Work instruction 1 -
According to the summary of the physician peer support study, how large was the convenience sample that received the survey?
Work instruction 2 -
Reproduce everything in the summary of the physician peer support study from "Beth Israel Deaconess" down to "at our hospital.".

Physicians' Needs in Coping With Emotional Stressors The Case for Peer Support

Beth Israel Deaconess Medical Center, Boston, MA 02115, USA.
Archives of surgery (Chicago, Ill.: 1960) (Impact Factor: 4.93). 11/2011; 147(3):212-7. DOI: 10.1001/archsurg.2011.312
Source: PubMed


To design an evidence-based intervention to address physician distress, based on the attitudes toward support among physicians at our hospital.
A 56-item survey was administered to a convenience sample (n = 108) of resident and attending physicians at surgery, emergency medicine, and anesthesiology departmental conferences at a large tertiary care academic hospital.
Likelihood of seeking support, perceived barriers, awareness of available services, sources of support, and experience with stress.

Dataset -

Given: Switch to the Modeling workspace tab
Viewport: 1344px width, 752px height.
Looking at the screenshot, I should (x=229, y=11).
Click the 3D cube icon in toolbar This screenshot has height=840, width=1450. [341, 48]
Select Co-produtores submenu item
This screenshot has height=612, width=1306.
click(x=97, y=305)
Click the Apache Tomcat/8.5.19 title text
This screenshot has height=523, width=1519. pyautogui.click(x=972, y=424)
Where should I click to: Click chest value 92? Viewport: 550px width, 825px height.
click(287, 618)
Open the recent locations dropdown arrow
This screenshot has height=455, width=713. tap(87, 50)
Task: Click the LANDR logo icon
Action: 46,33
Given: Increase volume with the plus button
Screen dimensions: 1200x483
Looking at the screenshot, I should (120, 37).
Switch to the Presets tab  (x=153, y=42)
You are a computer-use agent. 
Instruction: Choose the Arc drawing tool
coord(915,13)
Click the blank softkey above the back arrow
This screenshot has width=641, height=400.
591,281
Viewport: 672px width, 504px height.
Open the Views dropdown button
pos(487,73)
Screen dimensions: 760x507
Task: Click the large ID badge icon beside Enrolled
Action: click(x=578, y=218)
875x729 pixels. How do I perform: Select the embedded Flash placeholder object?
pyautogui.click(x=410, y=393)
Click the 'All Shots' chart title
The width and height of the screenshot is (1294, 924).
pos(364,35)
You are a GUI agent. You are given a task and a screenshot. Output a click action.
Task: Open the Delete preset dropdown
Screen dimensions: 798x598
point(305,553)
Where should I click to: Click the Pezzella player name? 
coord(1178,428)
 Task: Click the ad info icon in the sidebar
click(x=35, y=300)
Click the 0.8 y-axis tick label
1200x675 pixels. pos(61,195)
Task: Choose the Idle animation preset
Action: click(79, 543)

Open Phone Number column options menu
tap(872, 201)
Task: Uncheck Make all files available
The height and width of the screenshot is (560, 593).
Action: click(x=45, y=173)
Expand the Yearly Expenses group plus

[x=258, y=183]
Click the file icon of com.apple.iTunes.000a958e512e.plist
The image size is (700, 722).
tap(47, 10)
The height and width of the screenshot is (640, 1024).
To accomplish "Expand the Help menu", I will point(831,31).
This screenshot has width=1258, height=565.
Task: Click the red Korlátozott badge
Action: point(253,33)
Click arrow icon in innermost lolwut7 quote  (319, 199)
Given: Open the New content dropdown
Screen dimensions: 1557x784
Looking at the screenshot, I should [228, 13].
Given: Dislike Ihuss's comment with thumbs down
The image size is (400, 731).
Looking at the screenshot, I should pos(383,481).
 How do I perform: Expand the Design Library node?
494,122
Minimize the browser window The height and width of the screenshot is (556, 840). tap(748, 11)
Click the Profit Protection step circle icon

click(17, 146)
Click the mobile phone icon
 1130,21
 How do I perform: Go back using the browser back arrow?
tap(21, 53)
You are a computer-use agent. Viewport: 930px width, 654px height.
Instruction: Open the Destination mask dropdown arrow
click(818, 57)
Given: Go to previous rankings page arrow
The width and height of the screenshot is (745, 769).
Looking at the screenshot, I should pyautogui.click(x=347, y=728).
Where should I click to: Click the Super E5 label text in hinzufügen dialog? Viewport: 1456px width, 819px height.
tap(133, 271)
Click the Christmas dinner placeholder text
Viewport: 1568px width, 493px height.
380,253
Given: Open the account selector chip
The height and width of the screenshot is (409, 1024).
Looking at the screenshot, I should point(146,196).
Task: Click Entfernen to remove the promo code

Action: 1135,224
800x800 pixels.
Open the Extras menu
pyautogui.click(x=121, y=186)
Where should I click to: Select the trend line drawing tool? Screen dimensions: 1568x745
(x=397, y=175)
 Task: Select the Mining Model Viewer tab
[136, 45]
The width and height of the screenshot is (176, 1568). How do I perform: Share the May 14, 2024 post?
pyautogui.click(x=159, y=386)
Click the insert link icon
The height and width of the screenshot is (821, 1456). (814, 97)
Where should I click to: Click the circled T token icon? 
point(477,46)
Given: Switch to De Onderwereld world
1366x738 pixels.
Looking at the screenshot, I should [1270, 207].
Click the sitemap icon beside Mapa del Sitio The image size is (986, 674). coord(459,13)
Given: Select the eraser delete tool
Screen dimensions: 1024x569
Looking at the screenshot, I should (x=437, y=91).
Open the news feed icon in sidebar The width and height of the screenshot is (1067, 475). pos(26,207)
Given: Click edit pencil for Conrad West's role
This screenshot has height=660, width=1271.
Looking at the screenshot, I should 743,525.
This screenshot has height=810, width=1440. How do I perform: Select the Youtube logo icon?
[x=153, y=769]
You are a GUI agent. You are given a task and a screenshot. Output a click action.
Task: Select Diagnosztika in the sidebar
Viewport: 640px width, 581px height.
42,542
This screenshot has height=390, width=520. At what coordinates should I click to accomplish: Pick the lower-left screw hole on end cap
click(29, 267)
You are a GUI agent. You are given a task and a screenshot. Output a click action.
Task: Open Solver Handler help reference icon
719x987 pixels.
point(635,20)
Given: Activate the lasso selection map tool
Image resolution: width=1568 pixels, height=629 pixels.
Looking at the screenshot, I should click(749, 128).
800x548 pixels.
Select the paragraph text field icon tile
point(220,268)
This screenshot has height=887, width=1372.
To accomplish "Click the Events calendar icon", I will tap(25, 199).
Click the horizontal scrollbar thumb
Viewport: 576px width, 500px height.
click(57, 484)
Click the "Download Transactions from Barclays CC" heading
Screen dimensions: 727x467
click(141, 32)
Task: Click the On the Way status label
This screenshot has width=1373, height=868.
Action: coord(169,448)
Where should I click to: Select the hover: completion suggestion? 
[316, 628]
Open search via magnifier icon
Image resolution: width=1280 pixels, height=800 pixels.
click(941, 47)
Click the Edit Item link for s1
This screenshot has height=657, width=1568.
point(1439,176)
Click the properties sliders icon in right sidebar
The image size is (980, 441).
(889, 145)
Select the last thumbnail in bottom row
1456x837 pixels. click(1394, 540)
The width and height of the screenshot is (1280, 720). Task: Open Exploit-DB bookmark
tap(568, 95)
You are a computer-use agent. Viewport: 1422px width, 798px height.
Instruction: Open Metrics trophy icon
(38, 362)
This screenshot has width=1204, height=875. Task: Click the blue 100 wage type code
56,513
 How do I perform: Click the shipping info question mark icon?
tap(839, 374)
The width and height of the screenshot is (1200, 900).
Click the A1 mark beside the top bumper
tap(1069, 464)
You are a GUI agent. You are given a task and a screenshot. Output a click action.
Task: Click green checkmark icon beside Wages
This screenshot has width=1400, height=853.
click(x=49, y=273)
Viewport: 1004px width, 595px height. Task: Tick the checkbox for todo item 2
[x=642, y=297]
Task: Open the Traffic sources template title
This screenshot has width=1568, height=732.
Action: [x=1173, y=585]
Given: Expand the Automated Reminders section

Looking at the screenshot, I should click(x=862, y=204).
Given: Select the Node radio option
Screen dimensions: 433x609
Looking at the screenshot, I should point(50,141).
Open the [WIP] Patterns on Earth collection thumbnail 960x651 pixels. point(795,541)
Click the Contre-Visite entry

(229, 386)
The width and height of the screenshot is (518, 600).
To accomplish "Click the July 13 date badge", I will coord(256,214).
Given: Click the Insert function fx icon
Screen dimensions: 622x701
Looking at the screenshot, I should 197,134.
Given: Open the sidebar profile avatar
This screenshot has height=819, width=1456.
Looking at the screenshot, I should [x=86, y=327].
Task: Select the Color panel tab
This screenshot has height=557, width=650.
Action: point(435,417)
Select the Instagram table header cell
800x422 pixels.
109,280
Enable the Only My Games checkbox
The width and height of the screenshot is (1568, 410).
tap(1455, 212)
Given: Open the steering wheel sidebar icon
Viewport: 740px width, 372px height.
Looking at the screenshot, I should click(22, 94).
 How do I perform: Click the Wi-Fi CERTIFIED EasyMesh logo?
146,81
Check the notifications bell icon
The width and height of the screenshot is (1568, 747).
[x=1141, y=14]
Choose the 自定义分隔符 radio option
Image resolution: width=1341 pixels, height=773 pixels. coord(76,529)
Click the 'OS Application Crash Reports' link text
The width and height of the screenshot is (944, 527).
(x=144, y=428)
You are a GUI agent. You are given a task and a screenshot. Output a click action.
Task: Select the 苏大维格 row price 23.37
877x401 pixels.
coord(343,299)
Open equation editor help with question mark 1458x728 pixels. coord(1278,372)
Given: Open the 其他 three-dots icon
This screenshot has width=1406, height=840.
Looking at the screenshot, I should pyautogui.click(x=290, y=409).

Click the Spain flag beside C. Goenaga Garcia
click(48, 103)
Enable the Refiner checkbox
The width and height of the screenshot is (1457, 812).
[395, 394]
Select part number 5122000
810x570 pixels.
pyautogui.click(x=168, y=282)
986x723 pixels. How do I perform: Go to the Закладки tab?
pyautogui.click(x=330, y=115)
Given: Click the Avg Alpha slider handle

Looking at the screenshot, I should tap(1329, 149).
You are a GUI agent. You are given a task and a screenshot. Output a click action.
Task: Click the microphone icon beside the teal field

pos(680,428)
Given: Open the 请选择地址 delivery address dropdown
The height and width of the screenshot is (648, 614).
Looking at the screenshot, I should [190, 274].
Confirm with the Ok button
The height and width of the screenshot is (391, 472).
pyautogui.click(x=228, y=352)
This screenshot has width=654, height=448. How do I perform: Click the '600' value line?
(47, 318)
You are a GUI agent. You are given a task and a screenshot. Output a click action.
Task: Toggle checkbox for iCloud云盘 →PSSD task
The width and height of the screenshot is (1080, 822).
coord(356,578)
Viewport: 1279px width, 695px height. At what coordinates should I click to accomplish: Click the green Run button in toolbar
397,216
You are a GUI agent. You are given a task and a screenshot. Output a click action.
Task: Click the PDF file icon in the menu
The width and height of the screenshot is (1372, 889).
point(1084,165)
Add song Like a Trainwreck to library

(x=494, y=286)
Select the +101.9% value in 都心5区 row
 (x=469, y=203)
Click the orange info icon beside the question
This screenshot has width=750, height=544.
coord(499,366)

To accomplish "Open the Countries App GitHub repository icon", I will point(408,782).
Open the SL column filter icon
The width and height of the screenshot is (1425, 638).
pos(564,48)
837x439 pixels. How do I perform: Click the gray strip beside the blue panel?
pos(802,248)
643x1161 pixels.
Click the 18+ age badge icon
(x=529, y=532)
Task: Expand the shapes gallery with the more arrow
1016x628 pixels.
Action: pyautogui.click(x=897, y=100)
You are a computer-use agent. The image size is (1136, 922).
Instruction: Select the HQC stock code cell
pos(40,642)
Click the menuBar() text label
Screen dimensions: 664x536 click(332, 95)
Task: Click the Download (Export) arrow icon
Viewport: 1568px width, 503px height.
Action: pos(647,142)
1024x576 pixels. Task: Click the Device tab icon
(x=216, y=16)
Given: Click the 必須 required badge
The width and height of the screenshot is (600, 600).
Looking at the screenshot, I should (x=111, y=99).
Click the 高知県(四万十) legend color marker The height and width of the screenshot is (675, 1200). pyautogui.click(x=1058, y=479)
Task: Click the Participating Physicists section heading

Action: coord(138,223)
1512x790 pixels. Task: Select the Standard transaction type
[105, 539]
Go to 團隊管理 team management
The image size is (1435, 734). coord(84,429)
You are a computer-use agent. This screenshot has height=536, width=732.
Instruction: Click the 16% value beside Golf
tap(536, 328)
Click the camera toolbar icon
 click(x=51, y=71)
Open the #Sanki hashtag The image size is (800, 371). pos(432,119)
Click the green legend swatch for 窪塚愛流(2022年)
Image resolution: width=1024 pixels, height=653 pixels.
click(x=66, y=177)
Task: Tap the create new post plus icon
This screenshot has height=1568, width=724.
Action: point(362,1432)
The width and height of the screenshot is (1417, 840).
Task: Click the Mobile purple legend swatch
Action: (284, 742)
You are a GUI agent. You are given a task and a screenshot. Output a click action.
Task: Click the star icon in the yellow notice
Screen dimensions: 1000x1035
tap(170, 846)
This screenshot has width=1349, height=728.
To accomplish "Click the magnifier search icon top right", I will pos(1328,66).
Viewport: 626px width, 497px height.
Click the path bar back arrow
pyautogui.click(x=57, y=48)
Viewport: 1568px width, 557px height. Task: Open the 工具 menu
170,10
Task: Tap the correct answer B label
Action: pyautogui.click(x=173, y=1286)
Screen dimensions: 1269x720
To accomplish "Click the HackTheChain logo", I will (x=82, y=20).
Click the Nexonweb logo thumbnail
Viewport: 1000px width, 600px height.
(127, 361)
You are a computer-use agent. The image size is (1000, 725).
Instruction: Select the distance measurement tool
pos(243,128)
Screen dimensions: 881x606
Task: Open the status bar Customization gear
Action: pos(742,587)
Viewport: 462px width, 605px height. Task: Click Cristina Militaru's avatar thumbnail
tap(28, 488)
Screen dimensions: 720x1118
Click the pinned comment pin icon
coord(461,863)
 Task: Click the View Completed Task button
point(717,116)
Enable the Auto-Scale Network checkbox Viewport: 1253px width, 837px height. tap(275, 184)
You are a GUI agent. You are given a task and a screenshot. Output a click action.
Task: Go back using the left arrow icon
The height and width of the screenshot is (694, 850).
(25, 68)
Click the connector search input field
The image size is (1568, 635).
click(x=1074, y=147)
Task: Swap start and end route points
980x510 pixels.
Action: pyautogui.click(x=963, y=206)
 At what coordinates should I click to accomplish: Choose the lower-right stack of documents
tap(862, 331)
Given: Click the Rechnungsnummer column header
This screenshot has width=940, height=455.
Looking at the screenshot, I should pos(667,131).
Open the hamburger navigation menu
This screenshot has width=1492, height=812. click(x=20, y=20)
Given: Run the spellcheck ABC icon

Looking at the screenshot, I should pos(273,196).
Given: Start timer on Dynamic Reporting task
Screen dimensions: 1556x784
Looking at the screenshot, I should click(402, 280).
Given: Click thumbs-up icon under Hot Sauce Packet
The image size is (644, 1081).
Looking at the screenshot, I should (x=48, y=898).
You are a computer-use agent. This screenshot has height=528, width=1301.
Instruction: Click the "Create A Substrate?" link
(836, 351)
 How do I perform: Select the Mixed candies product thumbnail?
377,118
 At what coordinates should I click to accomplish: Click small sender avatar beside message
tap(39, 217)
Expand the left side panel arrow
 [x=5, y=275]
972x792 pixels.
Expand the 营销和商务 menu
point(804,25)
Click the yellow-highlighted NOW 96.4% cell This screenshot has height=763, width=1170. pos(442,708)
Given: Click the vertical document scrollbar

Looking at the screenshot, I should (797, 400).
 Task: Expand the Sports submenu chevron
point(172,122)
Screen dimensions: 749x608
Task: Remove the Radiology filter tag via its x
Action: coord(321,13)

Exercise solution 1 -
108 resident and attending physicians.

Exercise solution 2 -
Beth Israel Deaconess Medical Center, Boston, MA 02115, USA.
Archives of surgery (Chicago, Ill.: 1960) (Impact Factor: 4.93). 11/2011; 147(3):212-7. DOI: 10.1001/archsurg.2011.312
Source: PubMed


To design an evidence-based intervention to address physician distress, based on the attitudes toward support among physicians at our hospital.